Als er den Ast endlich erreicht hatte und sich darauf setzte, hüpfte seine
Schwester vor Freude auf der Bank herum und klatschte. Jetzt fühlte er sich gut. Er hatte es ganz alleine geschafft. Langsam schob er sich auf dem Ast im sitzen ein Stückchen vor, griff schnell nach den Äpfeln, die ihm am nächsten waren und warf sie hinunter auf den Boden. Dann schob er sich wieder langsam zurück in Richtung Stamm und gerade, als er ein Bein auf die Bretter setzen wollte, hörte er seinen Bruder rufen:
„He, Malte! Was machst Du da oben?“ Schnell war Tom bei ihm und half ihm vom Baum. Malte zeigte auf die Äpfel. „Ich hab für
mich und Lena Äpfel gepflückt, weil wir Hunger hatten. Und weil wir den Picknick Korb vergessen haben.“
Tom wuschelte Malte durchs Haar, das ebenso blond und strubbelig war, wie sein eigenes. „Hey, das hast Du echt super gemacht! Vielleicht bist Du ja doch gar nicht mehr so klein, wie die anderen sagen.“
Das fand Malte natürlich gut und zusammen mit Tom nahm er die Äpfel, ging zu Lena und sie aßen sie gemeinsam sitzend auf der Bank.

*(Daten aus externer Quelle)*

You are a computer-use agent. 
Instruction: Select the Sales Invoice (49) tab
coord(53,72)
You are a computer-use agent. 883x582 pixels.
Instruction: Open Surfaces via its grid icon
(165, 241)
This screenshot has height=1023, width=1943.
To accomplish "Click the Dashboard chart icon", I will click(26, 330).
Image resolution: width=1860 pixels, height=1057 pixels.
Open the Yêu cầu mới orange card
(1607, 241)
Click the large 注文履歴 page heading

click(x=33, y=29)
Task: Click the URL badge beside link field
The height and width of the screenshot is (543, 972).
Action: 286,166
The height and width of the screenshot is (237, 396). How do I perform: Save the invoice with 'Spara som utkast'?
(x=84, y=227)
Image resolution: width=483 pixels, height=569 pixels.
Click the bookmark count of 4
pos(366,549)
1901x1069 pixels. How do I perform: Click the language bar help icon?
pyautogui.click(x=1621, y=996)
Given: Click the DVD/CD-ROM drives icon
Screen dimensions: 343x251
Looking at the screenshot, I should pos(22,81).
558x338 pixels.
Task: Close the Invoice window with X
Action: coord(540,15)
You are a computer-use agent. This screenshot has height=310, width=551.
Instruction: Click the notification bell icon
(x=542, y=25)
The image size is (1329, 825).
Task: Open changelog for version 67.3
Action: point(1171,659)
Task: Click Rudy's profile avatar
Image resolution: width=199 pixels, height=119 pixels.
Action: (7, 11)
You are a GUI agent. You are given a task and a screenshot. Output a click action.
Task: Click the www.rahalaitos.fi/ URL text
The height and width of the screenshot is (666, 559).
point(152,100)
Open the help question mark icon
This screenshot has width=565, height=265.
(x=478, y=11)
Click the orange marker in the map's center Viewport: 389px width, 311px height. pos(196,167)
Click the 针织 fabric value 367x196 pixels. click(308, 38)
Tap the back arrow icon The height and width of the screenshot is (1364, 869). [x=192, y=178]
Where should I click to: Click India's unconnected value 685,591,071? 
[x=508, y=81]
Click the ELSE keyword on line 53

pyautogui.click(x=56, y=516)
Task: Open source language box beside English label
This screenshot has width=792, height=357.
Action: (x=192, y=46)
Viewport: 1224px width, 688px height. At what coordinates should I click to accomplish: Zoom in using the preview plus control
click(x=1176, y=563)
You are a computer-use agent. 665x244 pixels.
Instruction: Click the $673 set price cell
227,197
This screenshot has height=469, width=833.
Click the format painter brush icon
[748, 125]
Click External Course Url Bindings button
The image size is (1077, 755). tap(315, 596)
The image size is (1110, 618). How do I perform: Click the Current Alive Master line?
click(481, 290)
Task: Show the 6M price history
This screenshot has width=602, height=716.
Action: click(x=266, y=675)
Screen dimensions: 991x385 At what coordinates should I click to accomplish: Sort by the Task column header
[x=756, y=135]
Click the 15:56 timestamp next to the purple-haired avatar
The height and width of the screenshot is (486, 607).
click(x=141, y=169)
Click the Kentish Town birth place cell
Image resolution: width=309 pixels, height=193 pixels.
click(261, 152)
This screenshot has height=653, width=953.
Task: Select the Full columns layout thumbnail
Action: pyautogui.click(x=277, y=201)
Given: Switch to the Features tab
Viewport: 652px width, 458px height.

„Ich glaube, ich möchte gar nicht mehr bei der Ernte helfen,“ sagte Malte kauend. Und als Tom in fragend ansah, fügte er hinzu: „Für Lena Äpfel pflücken, finde ich eigentlich viel besser.“ „Das stimmt!“ pflichtete ihm Tom lachend bei und sah mit ihnen den Helfern bei der Ernte zu, während sie ihre Äpfel weiter aßen.